Aplastic Anemia

What is aplastic anemia?

Aplastic anemia (AA) is a disorder that occurs when the bone marrow cannot make enough new blood cells for the body, including red blood cells (which carry oxygen throughout the body), white blood cells (which protect against infections), and platelets (which help the blood clot and stop bleeding).

What are the symptoms of aplastic anemia?

Common signs and symptoms of aplastic anemia include fevers/infections due to a low number of white blood cells, lack of energy (fatigue) due to anemia, and mucosal bleeding (bleeding in areas such as the mouth and nose) due to a low number of platelets in the blood. The reason for the low number of all of the blood cells is a decrease in the number of precursor blood cells in the bone marrow, which is usually a result of the immune system attacking the bone marrow, or the lack of a supportive environment in the bone marrow necessary to make new blood cells.

How do we treat aplastic anemia at Stanford Children’s Health?

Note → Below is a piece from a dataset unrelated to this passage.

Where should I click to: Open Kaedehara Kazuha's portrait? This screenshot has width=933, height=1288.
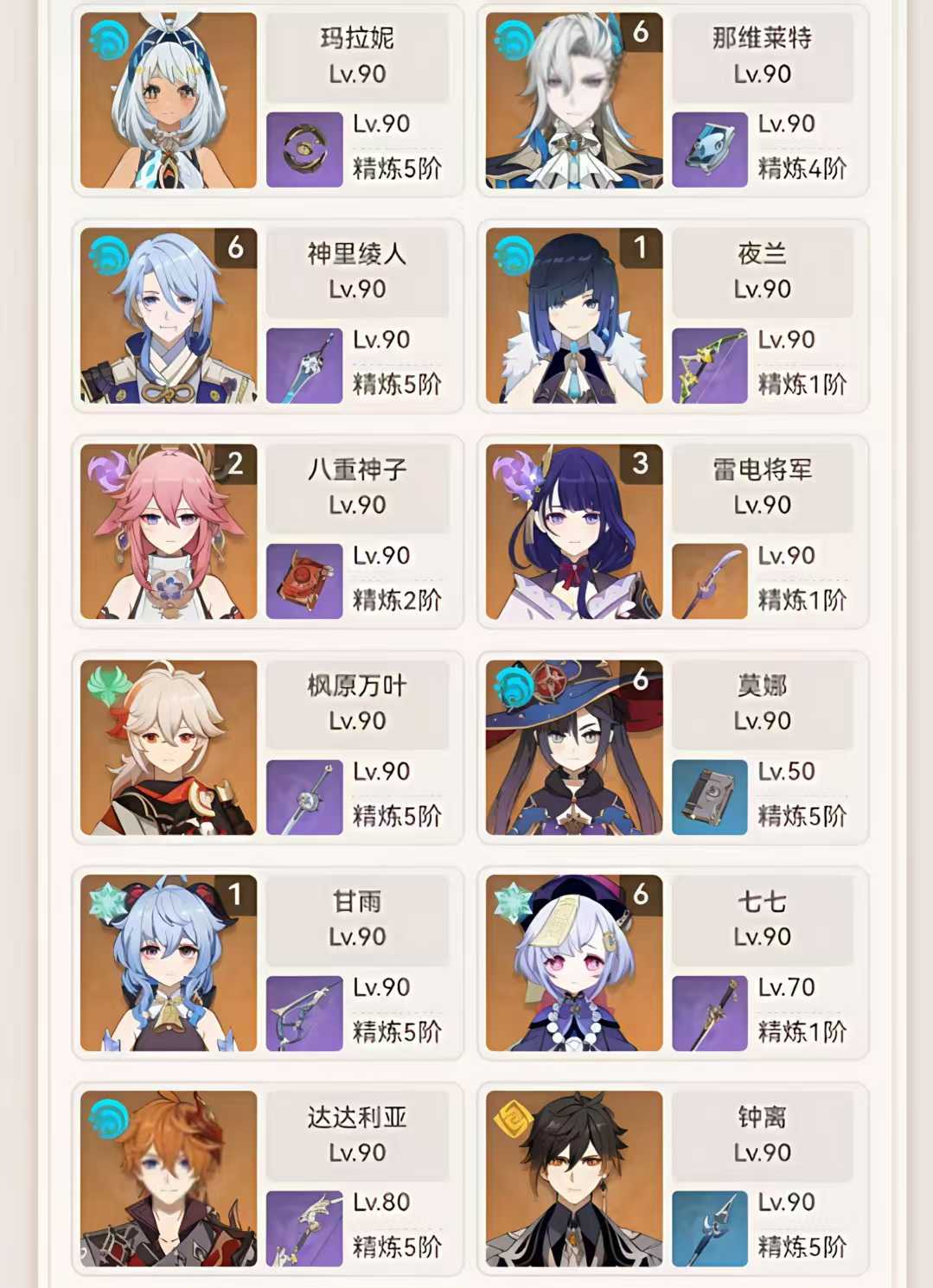(169, 748)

Current treatment options for milder cases of aplastic anemia include immunosuppressive therapy (IST) to suppress the immune system, and/or red blood cell and platelet transfusions. Immunosuppressive therapy includes drugs like anti-thymocyte globulin (ATG) and cyclosporine to help restore the bone marrow’s ability to function normally.

Severe aplastic anemia (SAA) is defined as lower-than-average amounts of two or more types of blood cells. Stem cell transplantation (SCT) is the standard treatment for SAA. The goal of stem cell transplantation is to replace the patient’s damaged bone marrow with normal stem cells from a healthy donor. Stem cell transplantation can cure more than 95 percent of patients with SAA if a matched related donor is available. Stem cell transplants for SAA from unrelated donors have similar outcomes in children. It is better to perform the stem cell transplant as soon as possible when a matched donor is available.

Before a stem cell transplant, patients receive therapy to eliminate their immune system to permit the new donor stem cells to grow. Patients usually receive anti-thymocyte globulin (ATG) and cyclophosphamide to suppress their immune system. At Stanford, we use a tailored dose of ATG to maximize its benefit (decreasing the risks of graft rejection and graft-versus-host disease) while minimizing toxicity.

Patients are usually discharged from the hospital 40 to 50 days after transplantation when their blood and immune systems are functioning at healthy levels.